Abstract

Purpose:To compare visual acuity outcomes and loss to follow-up after initiation of treatment for unilateral amblyopia in children from different socioeconomic backgrounds.Methods:Medical records of children diagnosed as having unilateral amblyopia at an initial encounter between 2015 and 2018 were reviewed. Medicaid and private insurance were used as proxies for socioeconomic status (SES). Data points were collected at the patients’ initial, follow-up, and final visits. Visual acuity improvement was the primary outcome variable in patients with at least one follow-up appointment. In a separate analysis, failure to attend a single follow-up appointment was examined for associations with SES, race, sex, and distance traveled to appointments.Results:Seventy-three patients met the inclusion criteria; of these, 28 had Medicaid and 45 had private insurance.
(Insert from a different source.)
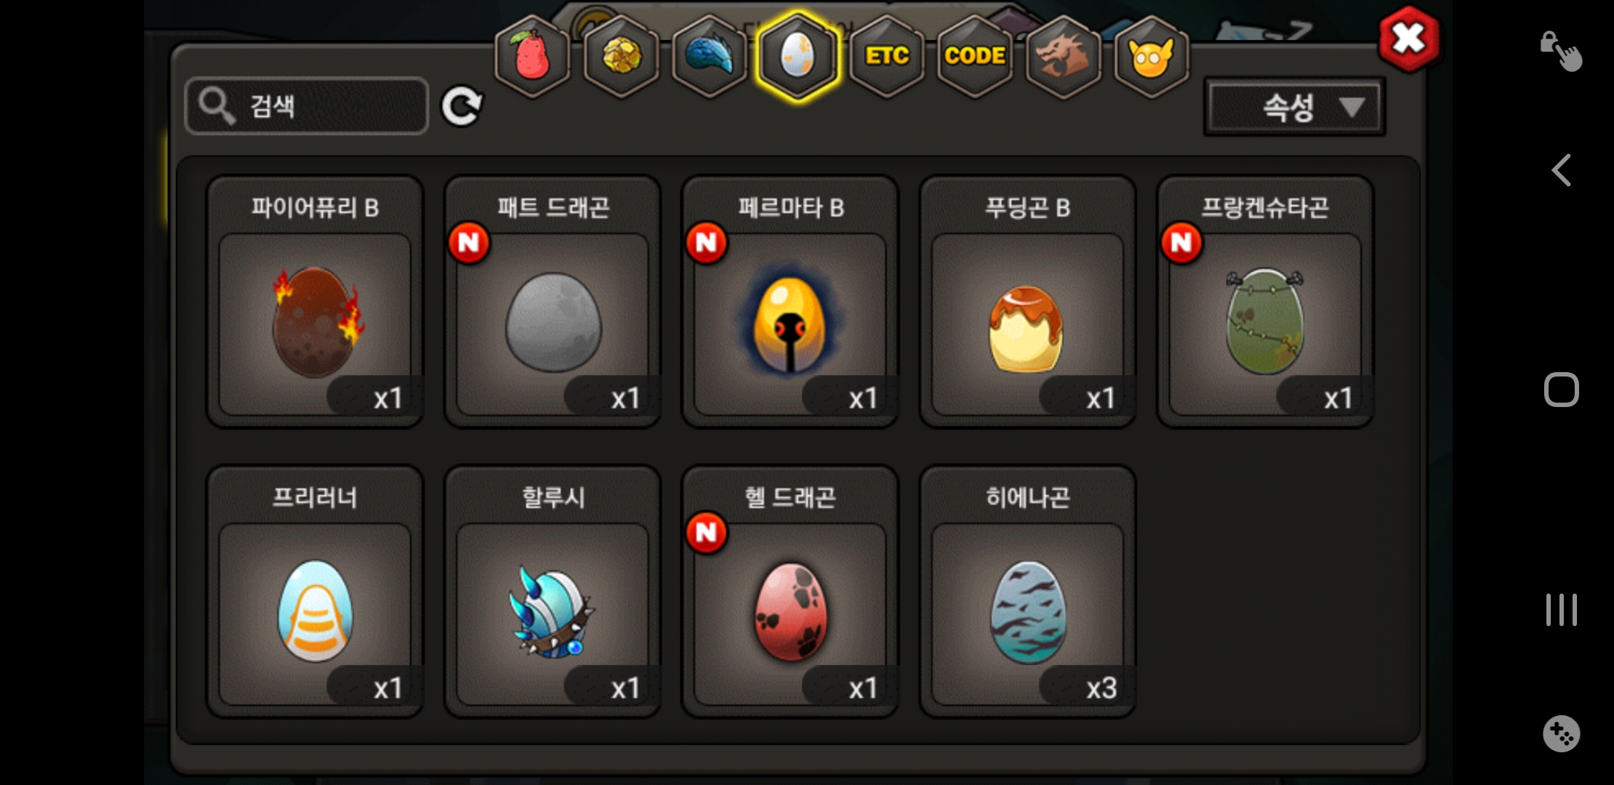Open the CODE tab
Image resolution: width=1614 pixels, height=785 pixels.
click(x=975, y=57)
Visual acuity improved by 2.86 lines in the Medicaid group and 2.98 lines in the private insurance group (P = .84). Number of missed appointments and distance traveled did not correlate with visual acuity improvement. In the loss to follow-up subanalysis, 40 of 141 (28.4%) patients with Medicaid and 11 of 107 (10.3%) patients with private insurance failed to attend a single follow-up visit (P = .001). No association was found between loss to follow-up and race, sex, or distance traveled.Conclusions:Visual acuity outcomes of treatment for amblyopia did not differ between patients with Medicaid and patients with private insurance who followed up. However, patients with Medicaid were much more likely to be immediately lost to follow-up. Measures should be taken by eye care providers and pediatricians to increase follow-up in patients from low SES populations.